Author Star Gazer Posted February 18, 2008 Author Posted February 18, 2008 Intermittent Reinforcement. Works like a charm. I've been telling people this for ages! Glad a professional confirmed my thinking. I think Ex has been doing this to me as well though. Works in both good and bad ways.
whichwayisup Posted February 18, 2008 Posted February 18, 2008 Get the mods to change your title name. I think we all know what you meant though...(damn typo's lol!) Look, SG, don't rush through this. You JUST got your heart broken, why the rush to go off and date? IF you do date, keep it casual and light...You aren't ready for anyone else's heart, let alone you're not ready to open your heart to anyone else...Just afew days ago you were waiting for your Vday gift from him. Heal yourself, spend time with your good friends, family...Take each day as it comes.
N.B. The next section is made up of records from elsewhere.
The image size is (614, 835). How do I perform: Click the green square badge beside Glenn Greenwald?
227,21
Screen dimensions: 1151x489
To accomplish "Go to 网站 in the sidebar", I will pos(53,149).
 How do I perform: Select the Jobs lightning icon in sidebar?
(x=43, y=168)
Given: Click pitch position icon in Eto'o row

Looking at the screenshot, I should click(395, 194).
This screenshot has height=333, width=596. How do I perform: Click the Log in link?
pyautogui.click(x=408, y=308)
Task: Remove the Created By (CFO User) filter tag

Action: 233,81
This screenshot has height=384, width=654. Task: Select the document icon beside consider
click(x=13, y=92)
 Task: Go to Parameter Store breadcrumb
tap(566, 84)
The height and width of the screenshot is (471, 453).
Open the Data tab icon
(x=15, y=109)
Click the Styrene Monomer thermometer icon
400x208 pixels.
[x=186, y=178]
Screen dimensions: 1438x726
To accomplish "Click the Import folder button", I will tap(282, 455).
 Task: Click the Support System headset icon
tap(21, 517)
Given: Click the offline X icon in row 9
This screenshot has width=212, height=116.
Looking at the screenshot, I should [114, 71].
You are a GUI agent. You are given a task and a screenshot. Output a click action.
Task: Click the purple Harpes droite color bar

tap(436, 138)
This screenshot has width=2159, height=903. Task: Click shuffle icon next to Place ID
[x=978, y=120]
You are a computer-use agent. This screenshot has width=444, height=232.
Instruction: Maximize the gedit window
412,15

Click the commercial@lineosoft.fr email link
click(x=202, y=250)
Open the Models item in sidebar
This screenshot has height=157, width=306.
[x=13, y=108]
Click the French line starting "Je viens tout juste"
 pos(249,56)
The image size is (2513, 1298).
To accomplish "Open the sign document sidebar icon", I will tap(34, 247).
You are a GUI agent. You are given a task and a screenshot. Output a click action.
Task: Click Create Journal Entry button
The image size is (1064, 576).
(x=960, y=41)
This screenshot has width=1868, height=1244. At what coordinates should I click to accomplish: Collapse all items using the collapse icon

fray718 Posted February 18, 2008 Posted February 18, 2008 I really don't know what he has in mind. That was the entire point of initiating my conversation with him on Saturday. He basically refused to talk about it, repeating, "I don't know, I don't know..." As a result of that conversation, I realized that while he may not know what he wants, I do. He can't give me what I want, at least right now. Like I said, I'm not closing the door on him...yet. Basically, he's gotta act fast (and big). Why haven't you closed the door on him yet? Be strong and just move on. He obviously doesn't care about you enough if he's doing this to you. Telling you he doesnt know is just a way to string you along. If he really does love and care for you, he wouldn't hurt you like this. I know that I've done wrong to my bf and hurt him before, but I really am trying hard not to do it again and which is why I"m still WITH him. Your ex is no longer with you because he doesnt want to be wiht you anymore. Accept it and move on. I know it sounds harsh but it really is the best thing to do in this situation. I've been in your shoes before and I'm glad I cut off contact wiht the ex.